Leveraging advanced tools to track Th2 cells and monitor their activation, the researchers uncovered a critical molecular pathway involving the protein BLIMP1, vital for generating Th2 cells in the lymph node. These cells subsequently migrate to the lungs, exacerbating asthma symptoms.
The study further identified two pivotal cytokines, IL2 and IL10, necessary for BLIMP1 expression. Contrary to prior beliefs, IL10, typically known for its anti-inflammatory properties, was found to promote inflammation in this context.

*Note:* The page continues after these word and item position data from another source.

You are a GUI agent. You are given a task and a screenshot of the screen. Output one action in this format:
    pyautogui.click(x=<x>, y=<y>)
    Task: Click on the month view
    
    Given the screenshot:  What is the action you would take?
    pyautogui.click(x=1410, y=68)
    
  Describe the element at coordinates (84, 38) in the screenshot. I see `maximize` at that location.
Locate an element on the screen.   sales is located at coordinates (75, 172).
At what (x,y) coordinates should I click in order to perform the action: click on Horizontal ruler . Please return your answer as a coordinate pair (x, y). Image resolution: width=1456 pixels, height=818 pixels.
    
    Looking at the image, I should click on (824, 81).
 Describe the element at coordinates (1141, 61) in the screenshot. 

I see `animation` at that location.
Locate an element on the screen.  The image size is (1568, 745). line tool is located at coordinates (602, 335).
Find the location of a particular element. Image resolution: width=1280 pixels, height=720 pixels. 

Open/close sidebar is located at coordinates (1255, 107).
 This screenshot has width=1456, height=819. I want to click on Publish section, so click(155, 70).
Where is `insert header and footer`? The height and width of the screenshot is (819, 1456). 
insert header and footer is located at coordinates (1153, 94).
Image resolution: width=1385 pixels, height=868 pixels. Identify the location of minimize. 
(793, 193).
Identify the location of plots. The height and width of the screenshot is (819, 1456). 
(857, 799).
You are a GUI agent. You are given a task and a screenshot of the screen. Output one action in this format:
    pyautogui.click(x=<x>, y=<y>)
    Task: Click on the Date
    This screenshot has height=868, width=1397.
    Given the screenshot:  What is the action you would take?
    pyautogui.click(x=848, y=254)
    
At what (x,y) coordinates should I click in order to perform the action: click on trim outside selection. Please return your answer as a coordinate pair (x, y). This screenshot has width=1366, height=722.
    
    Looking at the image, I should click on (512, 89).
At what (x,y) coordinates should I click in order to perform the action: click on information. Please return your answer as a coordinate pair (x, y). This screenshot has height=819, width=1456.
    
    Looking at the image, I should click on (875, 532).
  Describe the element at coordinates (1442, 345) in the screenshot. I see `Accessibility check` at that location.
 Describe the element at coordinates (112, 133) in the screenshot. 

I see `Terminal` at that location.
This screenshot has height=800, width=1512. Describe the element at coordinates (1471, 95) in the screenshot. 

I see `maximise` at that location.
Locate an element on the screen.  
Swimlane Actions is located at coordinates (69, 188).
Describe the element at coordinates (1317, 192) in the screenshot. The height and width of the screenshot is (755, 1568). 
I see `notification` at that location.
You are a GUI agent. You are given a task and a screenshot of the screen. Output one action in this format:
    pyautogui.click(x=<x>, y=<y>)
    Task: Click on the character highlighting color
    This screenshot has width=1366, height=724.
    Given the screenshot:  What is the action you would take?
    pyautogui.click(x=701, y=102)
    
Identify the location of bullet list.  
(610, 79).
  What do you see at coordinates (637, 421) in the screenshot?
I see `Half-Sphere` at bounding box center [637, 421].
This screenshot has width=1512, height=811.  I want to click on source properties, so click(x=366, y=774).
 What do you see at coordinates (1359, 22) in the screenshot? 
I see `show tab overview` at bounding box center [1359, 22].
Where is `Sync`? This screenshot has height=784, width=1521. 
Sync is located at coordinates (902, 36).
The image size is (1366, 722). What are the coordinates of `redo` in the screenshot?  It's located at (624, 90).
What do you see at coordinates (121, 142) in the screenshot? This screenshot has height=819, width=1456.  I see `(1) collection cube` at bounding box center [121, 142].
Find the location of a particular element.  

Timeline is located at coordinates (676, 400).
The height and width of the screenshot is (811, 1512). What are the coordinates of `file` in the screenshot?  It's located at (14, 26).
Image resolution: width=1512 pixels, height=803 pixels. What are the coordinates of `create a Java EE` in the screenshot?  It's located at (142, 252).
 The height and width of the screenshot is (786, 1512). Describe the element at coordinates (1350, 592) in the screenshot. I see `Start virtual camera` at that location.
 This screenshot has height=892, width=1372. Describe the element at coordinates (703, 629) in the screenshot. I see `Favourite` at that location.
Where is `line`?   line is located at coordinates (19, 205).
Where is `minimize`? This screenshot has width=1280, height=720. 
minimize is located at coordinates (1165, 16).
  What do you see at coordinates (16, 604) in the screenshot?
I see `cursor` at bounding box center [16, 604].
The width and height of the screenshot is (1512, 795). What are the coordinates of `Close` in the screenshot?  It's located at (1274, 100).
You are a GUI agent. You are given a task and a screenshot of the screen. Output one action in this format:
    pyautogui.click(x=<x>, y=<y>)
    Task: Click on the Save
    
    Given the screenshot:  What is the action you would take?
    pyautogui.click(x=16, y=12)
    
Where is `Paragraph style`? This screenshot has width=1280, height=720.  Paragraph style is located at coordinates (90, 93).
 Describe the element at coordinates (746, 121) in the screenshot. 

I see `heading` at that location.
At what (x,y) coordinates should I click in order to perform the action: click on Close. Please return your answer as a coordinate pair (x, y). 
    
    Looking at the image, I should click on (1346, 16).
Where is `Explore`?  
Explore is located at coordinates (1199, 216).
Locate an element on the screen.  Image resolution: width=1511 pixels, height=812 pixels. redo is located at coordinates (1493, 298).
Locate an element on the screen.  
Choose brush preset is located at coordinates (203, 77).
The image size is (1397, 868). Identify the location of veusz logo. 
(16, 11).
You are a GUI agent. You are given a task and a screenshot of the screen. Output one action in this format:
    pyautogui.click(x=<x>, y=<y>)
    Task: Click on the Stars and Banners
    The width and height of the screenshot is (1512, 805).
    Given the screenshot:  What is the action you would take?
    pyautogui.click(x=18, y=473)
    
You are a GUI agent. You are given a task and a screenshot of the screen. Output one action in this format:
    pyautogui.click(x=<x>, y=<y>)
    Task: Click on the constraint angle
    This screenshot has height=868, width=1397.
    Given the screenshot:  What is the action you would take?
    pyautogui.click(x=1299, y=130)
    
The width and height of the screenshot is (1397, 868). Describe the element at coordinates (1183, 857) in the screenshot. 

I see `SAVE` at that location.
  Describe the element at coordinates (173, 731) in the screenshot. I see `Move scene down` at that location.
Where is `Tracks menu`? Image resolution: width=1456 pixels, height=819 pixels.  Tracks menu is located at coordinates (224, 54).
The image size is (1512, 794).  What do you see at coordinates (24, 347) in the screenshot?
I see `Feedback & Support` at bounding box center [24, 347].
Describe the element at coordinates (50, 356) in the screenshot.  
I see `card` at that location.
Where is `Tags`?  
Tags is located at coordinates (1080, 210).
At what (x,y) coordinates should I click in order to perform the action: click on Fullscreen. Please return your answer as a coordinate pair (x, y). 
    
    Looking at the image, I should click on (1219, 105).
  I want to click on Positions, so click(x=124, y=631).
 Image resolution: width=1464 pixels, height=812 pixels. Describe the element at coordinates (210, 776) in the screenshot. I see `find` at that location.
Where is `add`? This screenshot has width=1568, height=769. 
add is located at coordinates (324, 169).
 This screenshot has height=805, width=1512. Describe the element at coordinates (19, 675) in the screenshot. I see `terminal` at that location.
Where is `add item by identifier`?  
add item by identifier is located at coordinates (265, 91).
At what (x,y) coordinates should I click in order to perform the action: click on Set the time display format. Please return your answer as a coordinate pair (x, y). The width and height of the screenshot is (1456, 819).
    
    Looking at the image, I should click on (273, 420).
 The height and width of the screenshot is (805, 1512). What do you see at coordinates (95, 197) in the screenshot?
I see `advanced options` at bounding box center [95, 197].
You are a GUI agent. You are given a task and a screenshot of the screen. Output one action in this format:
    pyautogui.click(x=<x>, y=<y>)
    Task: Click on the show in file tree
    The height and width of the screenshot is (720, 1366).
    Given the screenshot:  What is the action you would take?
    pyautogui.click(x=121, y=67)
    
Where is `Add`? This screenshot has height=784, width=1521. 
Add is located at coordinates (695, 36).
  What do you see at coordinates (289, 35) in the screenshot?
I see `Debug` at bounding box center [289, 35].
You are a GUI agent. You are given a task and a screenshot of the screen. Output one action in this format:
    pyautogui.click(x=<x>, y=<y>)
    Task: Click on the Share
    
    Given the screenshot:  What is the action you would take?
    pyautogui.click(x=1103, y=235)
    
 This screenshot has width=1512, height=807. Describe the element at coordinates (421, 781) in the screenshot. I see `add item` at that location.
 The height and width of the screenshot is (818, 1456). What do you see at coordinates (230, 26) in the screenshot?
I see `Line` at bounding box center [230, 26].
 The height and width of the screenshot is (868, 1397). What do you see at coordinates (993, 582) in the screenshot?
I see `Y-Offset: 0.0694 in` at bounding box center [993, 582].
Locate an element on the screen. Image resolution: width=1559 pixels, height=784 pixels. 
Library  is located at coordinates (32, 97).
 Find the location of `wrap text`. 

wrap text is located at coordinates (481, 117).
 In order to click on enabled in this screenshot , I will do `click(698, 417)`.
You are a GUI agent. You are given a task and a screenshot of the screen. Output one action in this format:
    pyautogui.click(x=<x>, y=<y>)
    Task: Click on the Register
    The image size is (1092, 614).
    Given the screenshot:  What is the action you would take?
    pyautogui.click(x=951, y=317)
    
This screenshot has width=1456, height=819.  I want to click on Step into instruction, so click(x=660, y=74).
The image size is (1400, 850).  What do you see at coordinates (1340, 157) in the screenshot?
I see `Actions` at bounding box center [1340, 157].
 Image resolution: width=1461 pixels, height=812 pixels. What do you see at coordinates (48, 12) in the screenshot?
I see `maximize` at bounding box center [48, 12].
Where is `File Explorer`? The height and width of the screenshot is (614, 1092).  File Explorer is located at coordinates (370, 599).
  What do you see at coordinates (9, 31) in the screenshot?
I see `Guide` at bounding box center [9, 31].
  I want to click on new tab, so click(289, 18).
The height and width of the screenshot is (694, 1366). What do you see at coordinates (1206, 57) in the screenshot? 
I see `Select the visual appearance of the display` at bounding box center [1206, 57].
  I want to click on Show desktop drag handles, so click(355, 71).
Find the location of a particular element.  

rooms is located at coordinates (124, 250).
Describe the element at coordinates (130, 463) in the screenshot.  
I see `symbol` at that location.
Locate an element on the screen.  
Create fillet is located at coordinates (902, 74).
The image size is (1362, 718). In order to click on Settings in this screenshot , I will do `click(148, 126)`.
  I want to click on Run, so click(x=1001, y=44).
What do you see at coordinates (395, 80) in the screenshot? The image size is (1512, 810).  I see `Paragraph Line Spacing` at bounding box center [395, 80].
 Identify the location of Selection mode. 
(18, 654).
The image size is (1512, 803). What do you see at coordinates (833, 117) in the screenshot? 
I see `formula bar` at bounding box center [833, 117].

“This finding opens that door to therapeutic options targeting IL10, which hadn’t previously been considered, particularly for newly diagnosed patients,” Poholek added.
The research also revealed unexpected hotspots of IL2 activity within lymph nodes.
“IL2 is a very prominent cytokine, so we expected that it would be dispersed throughout the lymph node,” added Poholek. “Instead, we discovered that IL2 was localized to certain regions. Now, we have a lot more work to figure out how these regions form and whether disrupting these regions could disrupt the formation of Th2 cells, halting allergic asthma.”
The collaboration continues with colleagues from Pitt’s Division of Pulmonology, Allergy, Critical Care and Sleep Medicine, investigating the role of IL2 and IL10 in human lung tissues to further explore potential new treatment avenues for allergic asthma.